By Christie Aschwanden | July 1, 2011 | 2 Comments
This week, an FDA panel unanimously voted to revoke its approval of Avastin (bevacizumab) for breast cancer. The decision evoked cheers from some groups and jeers from others. At least one group derided the decision as the work of a “death panel.”
Initially hailed as a wonder drug, Avastin is a monoclonal antibody first approved for use against lung and colon cancer. Its maker, Roche (under its Genentech division), hoped that it would prove similarly useful for breast cancer. The FDA granted provisional approval of the drug for metastatic breast cancer in 2008 under the accelerated approval program.
But in an unusual move, the drug was granted this accelerated approval based on what researchers call a “surrogate” endpoint. Instead of measuring overall survival rates, Roche submitted data showing that Avastin slowed “progression-free survival.” What that means is that the drug slowed the time between new MRI findings, but it did not improve survival times. To repeat — the drug has never been shown to extend the lives of breast cancer patients. Still, the hope remained that the drug could nonetheless improve quality of life in people with breast cancer.
Now that a few years have passed, researchers have more data, and the new numbers simply do not live up to the hope. Follow-up trials of Avastin failed to replicate the progression free survival benefit seen in the initial study, and patients who received Avastin in conjunction with other chemotherapy drugs did not live longer than those who didn’t. “In fact, the overall survival appeared to be shorter in women who took the drug,” wrote J. Leonard Lichtenfeld, deputy chief medical officer for the the American Cancer Society in his Dr. Len’s cancer blog.

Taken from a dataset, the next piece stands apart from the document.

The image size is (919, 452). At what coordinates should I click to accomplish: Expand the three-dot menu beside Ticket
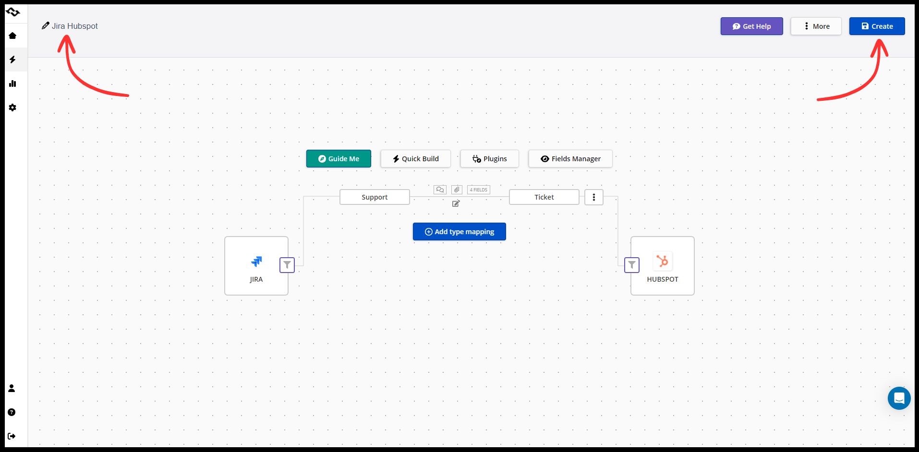tap(593, 197)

Given this evidence, why did some cancer patients and their family members erupt in shouts, calling out panelists for their decision and lobbying for access to a drug that science showed was ineffective?
These patients aren’t crazy and I think it’s wrong to dismiss them as scientifically illiterate or delusional. They are human beings facing a very scary terminal diagnosis, and they’re clinging to the one sliver of hope they’ve managed to get their arms around.
The encouraging truth is, a few women who received Avastin have done well. But the hard reality is, there’s no evidence that their success is due to Avastin and not the other drugs they received. (Avastin is used in conjunction with chemotherapy.) Try as they did, Avastin’s makers could not point to a single group of special responders. As much as scientists know about cancer, there’s still much that remains a mystery and one of these mysteries is why some people beat the odds.
Avastin provided hope where there are no good options, and hope is a delicate thing. One FDA committee member apparently implied that doctors who led patients to believe that Avastin was responsible for their success were doing these patients a disservice. I agree wholeheartedly, and yet I understand their impulse to prescribe hope, however remote.
It would be easy to assume that Roche’s push to keep Avastin alive for breast cancer patients is motivated by profits, and it’s always wise to follow the money. There was a lot of it at stake in this decision. According to Pharmalot, Roche and its Genentech unit “stand to lose an estimated $1 billion in annual sales.” Medicare will continue paying for Avastin for breast cancer patients, at least for now. Since the drug is still approved for other cancers, it will remain available for off-label use in breast cancer, but insurers may drop coverage, and that could leave many breast cancer patients without access.
My first job out of college was at a Boulder-based biotech company, NeXagen (then NeXstar). Founded by Larry Gold, the company pursued drug discovery. Avastin wasn’t a NeXagen drug, but there’s one memory of my time at NeXaWorld (as we worker bees affectionately called it) that has stuck with me and seems relevant here.
At a company meeting one day, our CEO, Pat Mahaffy, stood up and read a letter — a desperate, rambling plea penned by an AIDS patient. (Our company was pursuing a drug for that disease.) The exact words escape me now, but gist of it was clear — Please continue this important work. My life depends on it.
I know I was not the only one who felt the weight of those words. Mahaffy posted the handwritten letter on a bulletin board in a common area and I remember passing by it often. It’s fair to say that everyone in that building wanted to discover a curative drug — for cancer and AIDS and every other scourge that might cut short a life.
It was the gold rush days of the biotech world and we all wanted riches and fame, but it was about more than money. It’s human nature— you can’t work on a project day in and day out and not become vested in the outcome. We desperately wanted our drugs to work. Money or no money, no one wants to pour time and effort into a lost cause, especially when that cause is someone’s life.
While I was at the company, we never did bring a drug to market (despite the t-shirts that personnel handed out one year that read something like, “Drug Discovery: Look What We’ve Created!”) I left to join a genomics lab right around the time the company was bought by Gilead, but I kept the lessons that I learned there.
Including something else that one of the company’s top executives said, shortly before I left the company. It was during some sort of blah, blah regulatory meeting and the issue of drug approvals came up. One suit remarked that we needed to get the FDA out of the way of drug approvals. No, this exec said. Those rules protect us. If ineffective, or, worse yet, harmful drugs reach the market, everyone loses.